Todo ese andamiaje nacionalista es prueba fehaciente de la institucionalización del etnocentrismo en República Dominicana. No solo que estos dominicanos no entran en nuestros cánones sociales, jurídicos y políticos. Sino que son representados como aquellos quienes jamás serán como nosotros.

Pero, este nacionalismo visceral de rechazo a nuestra heterogeneidad como pueblo cumple por igual su función social. Su arbitrariedad no es inocente y crea efectos contradictorios que ocultan lo que en realidad está aquí en juego: la legitimación de la injusticia social.

Si los llamados al odio escenificados en las manifestaciones del “Parque” y de Verón y las políticas étnicas de la JCE/TC pueden incluso tolerarse en ciertos sectores, es porque se interioriza un statu quo que lleva a confundir efecto con causa. Es decir, a culpabilizar a conciudadanos de la situación económica y política que azota al país. Ahí están los efectos paradójicos de esta violencia institucional y simbólica, que logra disimular la responsabilidad de las políticas públicas al origen de nuestra crisis social y propugna arremeter contra quienes están sometidos a esta.
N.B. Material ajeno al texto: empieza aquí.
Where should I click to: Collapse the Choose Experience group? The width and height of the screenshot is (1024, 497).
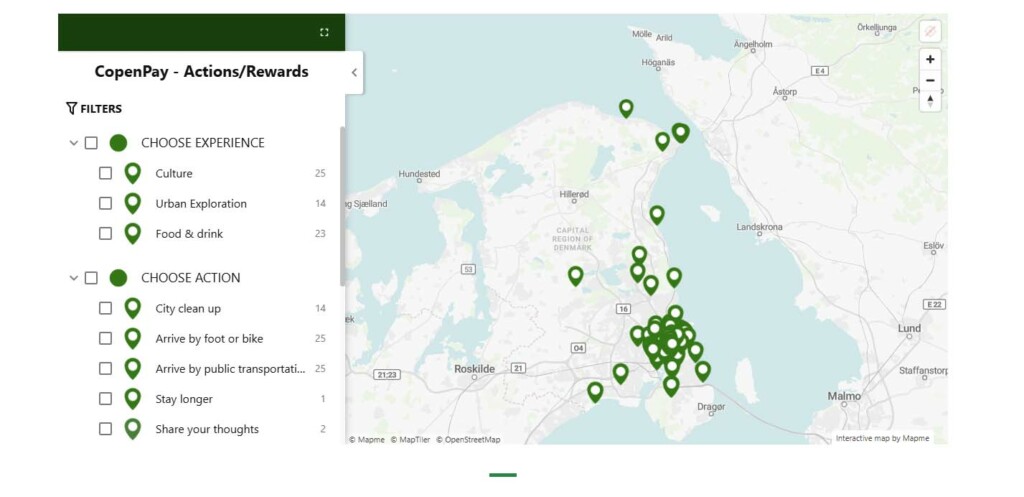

En estas contradicciones se explica por igual la alianza de polos ideológicos opuestos, que rememoran el siniestro Frente Patriótico del 2 de junio del 1996. De la extrema izquierda a conservadores a ultranza, asienten por un particular “todo por la patria” (lo mismo que se decía contra el comunismo ateo y disociador en el 1963). Aquel que encuentra razón en esa pasión nacionalista que le es indispensable hablar del “hermano haitiano”, celebrar un “Haïti chérie”, hacerse el más tíguere del barrio, pero les es imposible reconocer sus plenos derechos. En ese “yo no soy racista, yo defiendo mi patria” ondeamos desapercibidos nuestro propio ser y contribuimos a encaminar el orden político actual.
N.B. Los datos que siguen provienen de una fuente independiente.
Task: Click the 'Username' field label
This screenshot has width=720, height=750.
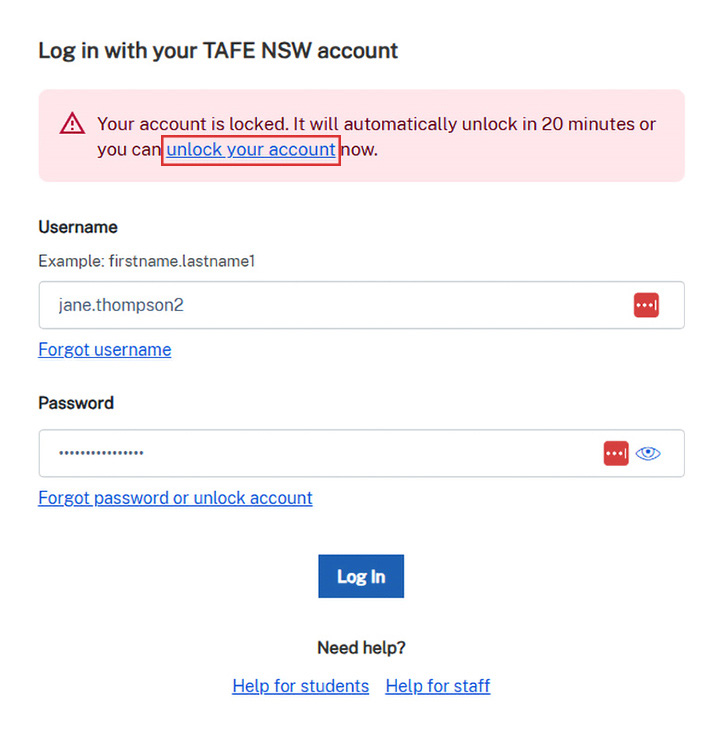Action: (x=78, y=227)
Estas miradas y políticas étnicas, promovidas por nuestros gobernantes y sustentadas en un nacionalismo indisociablemente racial y social, evidencian así la decadencia del Estado dominicano. No se trata de defender territorios o una identidad estéril. Hoy día normalizamos nuevas fronteras y engaños al interior de nuestra sociedad, que desestabilizan y precarizan cada día más nuestra cualidad de ser ciudadanos.